Pratt is winning as a gambler who pushes things too far, but always seems to have an ace up his sleeve. His easygoing humor is sorely needed in what sometimes threatens to become a grim proceeding. The other big team-up here is the reuniting of Washington and Hawke, so memorably paired in Fuqua’s Training Day; but here Hawke is a troubled sharpshooter who’s lost his confidence and his aim — like the Robert Vaughan character in the 1960 film, he’s sick of war and has lost his touch with a weapon.
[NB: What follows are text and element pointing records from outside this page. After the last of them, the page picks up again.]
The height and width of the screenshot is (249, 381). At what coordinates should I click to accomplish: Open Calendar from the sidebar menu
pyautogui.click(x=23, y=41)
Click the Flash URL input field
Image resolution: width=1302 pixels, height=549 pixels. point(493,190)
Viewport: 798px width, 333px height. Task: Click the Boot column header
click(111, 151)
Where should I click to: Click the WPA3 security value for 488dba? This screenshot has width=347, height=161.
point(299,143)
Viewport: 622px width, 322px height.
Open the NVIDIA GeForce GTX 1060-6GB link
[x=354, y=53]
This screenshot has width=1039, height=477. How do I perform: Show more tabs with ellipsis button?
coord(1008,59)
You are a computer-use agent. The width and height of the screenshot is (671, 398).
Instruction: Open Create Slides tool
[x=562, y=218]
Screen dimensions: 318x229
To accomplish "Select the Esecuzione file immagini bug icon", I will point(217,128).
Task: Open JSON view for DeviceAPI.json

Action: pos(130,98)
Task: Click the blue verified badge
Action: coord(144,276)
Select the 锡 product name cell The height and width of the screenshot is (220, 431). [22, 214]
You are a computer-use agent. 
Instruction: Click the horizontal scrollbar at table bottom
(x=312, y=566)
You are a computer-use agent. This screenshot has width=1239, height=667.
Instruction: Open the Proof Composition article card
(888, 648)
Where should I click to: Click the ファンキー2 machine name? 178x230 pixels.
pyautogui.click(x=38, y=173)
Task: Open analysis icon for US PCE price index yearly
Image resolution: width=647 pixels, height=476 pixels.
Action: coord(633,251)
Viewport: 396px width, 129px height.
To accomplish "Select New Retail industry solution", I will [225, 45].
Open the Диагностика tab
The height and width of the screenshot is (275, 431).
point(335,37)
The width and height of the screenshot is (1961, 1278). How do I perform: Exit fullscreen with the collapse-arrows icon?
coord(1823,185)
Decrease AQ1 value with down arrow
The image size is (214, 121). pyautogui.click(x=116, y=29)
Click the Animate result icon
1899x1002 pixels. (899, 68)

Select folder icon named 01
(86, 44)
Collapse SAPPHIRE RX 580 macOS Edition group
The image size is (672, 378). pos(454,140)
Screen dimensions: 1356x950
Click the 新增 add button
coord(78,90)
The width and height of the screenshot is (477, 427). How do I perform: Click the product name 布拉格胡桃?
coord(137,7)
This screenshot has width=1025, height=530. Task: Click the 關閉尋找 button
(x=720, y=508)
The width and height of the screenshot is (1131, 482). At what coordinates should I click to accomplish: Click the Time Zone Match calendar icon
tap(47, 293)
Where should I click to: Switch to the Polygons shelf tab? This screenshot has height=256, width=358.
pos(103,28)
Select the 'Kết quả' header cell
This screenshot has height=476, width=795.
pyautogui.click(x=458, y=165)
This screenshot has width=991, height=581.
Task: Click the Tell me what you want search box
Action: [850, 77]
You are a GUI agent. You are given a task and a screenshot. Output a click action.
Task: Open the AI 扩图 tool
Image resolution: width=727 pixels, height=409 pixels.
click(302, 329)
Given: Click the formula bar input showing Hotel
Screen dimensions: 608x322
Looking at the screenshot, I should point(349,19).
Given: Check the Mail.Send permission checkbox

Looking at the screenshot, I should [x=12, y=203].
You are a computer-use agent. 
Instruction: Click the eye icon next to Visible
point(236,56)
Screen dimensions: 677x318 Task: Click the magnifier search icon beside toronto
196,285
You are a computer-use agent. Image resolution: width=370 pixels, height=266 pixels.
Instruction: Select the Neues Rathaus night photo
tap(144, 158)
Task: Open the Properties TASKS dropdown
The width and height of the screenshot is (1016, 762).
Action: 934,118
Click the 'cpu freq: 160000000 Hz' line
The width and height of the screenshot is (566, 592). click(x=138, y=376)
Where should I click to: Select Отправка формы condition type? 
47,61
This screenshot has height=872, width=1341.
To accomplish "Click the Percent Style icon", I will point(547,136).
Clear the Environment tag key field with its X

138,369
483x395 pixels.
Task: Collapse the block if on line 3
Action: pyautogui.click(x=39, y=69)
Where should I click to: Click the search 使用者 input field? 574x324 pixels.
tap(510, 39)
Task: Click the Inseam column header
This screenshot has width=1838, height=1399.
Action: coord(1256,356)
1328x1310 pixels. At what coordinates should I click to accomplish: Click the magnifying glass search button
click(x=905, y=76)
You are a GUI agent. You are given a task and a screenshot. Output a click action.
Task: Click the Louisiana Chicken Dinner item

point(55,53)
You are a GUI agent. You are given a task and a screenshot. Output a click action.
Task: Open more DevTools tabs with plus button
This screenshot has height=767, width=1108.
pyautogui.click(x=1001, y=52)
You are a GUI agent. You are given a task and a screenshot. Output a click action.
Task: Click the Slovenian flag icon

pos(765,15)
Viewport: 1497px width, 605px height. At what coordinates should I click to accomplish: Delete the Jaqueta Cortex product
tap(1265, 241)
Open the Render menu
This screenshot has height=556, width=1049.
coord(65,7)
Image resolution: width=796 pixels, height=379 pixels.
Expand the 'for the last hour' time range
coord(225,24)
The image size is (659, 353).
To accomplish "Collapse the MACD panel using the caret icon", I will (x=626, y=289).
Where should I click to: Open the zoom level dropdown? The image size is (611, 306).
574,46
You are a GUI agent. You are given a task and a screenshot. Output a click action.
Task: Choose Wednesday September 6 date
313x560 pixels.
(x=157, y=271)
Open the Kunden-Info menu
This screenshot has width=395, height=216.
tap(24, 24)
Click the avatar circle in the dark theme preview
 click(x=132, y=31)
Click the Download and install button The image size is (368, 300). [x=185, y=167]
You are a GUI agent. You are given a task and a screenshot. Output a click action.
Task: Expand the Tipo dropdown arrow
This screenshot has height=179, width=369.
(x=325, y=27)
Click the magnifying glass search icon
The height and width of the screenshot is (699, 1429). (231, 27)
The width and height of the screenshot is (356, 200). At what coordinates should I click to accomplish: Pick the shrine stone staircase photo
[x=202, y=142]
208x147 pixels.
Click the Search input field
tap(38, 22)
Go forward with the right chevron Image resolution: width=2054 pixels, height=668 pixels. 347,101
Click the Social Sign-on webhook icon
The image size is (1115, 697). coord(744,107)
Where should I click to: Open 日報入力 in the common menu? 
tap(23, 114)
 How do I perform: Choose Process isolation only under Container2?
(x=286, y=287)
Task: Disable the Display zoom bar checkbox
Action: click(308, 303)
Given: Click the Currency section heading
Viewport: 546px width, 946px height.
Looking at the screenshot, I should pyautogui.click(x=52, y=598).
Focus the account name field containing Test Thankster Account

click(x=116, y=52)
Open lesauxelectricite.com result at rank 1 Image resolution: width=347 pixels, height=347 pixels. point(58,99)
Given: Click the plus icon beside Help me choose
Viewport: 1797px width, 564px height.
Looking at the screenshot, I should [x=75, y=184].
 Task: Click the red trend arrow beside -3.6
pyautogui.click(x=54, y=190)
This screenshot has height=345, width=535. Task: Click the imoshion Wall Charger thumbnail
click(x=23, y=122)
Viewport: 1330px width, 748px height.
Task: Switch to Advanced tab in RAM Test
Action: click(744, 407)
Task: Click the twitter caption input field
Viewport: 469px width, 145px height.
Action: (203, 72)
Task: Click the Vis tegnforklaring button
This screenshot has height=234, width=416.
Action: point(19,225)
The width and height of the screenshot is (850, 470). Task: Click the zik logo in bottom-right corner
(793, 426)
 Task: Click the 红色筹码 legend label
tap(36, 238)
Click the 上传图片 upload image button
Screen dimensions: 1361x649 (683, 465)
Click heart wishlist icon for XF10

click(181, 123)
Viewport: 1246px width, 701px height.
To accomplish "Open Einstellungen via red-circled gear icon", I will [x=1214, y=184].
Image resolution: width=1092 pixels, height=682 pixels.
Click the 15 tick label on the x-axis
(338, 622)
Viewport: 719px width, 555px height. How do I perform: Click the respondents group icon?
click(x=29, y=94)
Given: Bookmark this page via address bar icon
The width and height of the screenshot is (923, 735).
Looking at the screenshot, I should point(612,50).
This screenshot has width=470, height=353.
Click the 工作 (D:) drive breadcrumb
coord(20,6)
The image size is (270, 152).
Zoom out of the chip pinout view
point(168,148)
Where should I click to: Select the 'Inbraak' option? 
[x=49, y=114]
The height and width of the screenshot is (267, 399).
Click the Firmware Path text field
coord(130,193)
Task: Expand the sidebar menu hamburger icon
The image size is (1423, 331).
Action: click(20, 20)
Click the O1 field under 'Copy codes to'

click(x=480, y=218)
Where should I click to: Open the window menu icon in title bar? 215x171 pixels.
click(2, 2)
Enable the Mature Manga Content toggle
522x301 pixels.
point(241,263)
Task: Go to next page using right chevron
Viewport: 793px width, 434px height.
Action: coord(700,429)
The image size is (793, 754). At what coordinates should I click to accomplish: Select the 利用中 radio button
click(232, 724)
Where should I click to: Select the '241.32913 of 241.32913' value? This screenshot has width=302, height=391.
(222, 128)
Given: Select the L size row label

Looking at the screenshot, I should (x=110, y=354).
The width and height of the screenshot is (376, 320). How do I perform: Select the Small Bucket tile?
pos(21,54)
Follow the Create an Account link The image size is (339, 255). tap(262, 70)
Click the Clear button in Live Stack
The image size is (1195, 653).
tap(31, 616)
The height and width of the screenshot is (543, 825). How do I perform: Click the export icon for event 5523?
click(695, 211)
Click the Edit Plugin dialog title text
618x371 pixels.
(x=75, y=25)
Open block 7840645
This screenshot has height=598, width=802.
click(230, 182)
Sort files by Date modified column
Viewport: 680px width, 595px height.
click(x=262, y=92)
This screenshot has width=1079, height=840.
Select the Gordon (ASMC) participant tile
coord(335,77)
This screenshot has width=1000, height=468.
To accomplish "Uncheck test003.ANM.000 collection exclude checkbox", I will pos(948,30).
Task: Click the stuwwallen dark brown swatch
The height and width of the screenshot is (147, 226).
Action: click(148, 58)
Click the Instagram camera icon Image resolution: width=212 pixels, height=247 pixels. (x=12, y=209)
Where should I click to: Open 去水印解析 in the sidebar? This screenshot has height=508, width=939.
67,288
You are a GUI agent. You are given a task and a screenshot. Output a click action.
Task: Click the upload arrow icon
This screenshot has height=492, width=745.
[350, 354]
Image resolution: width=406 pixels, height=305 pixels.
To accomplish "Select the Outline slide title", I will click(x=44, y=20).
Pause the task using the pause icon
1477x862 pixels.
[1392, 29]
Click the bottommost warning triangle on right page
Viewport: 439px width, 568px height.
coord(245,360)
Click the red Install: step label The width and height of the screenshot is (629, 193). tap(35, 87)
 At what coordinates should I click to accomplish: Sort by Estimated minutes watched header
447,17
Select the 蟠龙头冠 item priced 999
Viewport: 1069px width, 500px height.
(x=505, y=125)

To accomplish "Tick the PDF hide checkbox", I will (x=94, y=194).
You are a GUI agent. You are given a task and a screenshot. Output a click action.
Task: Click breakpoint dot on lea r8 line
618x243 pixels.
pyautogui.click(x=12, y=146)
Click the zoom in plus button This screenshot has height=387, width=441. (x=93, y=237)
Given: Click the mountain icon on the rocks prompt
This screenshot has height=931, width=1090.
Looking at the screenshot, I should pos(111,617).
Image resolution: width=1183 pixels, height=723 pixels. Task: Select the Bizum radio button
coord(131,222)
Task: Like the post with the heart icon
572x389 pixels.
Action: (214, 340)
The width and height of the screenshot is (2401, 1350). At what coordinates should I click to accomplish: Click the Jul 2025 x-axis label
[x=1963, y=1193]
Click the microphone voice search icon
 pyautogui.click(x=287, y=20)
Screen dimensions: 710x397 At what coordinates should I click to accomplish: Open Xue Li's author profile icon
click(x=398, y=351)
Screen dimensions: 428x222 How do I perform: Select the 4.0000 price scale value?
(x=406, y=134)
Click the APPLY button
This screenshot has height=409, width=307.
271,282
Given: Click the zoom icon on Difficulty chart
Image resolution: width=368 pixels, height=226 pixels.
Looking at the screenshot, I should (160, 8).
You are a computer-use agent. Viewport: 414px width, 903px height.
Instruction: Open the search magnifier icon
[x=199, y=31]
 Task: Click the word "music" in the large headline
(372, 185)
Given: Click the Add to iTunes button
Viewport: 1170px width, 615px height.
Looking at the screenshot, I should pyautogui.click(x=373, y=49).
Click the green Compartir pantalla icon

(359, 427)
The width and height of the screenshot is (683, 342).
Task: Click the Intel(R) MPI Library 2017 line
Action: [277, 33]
Washington, also grim, carries a lot of the film as the black-attired Chisholm, a fair and lethal collector of men who obviously carries some dark demons in his past. (And he’s pretty much nailed the shoot-spin-shoot move that’s so essential to Western showdowns.)

It is good to see more colorful faces in the mix, and Sensmeier’s Comanche amuses during a scene in which he shares a raw deer’s heart with a less-than-appetized Washington. Hung-lee makes the most of his martial arts and sullen stare, relying on an array of fancy knives to do his bidding. Garcia-Rulfo as the Mexican has less to do, and there’s an unfortunate allusion to a tendency toward rape south of the border. (Trump alert!)

As you would expect, a third of the film concerns recruiting the seven men, another third involves training the less-than-eager townspeople to protect themselves, and the final third involves wholesale action as Bogue’s army ride into town.

Fuqua, who’s directed The Replacement Killers as well as Training Day, knows his way around the action genre, and The Magnificent Seven is almost reverential in duplicating some well-recalled shots and sets from the original. But times have changed. Rather than the easy camaraderie of Brynner’s bunch, who could turn lethal in a second but mostly sat around joking and looking cool, Fuqua’s bunch are a serious lot. Sure, there are some fun exchanges, and the cast reportedly enjoyed themselves immensely, firing off Colt .45s and Peacemakers in the Louisiana terrain. But they’re so obviously troubled by their personal black clouds (all except Pratt, it seems) that we sometimes miss the days when Western cinematic heroes weren’t expected to have complicated psychologies or back stories. The script (by True Detective’s Nic Pizzolatto and Richard Wenk) works in a few running gags, but mostly sticks to a solemn tone that makes it less fun than the 1960 original. (Even Kurosawa’s source movie took the time to bask in the black humor of its situation, whether it’s a hungry dog scampering off with a sliced-off hand or the cravenness of the townspeople.) In fact, both the Kurosawa and John Sturges Western harped on the outsider status of its heroes: even when the town is saved, and things are back to normal, these seven know they don’t belong among farmers and regular folk. Their path is rockier, less well-paved.

Fuqua does offer us a coda along these lines, but while the expected bonding does coalesce in the final act, they are less an army of seven than a bunch of guys simply hired to do a job. That some of the seven won’t make it alive to the final credits seems like a given, even if you haven’t seen the original. You’re not likely to shed a lot of tears, though, à la Shane, when they ride out of town. But you will at least be entertained. Call it a solid “7” for this Seven.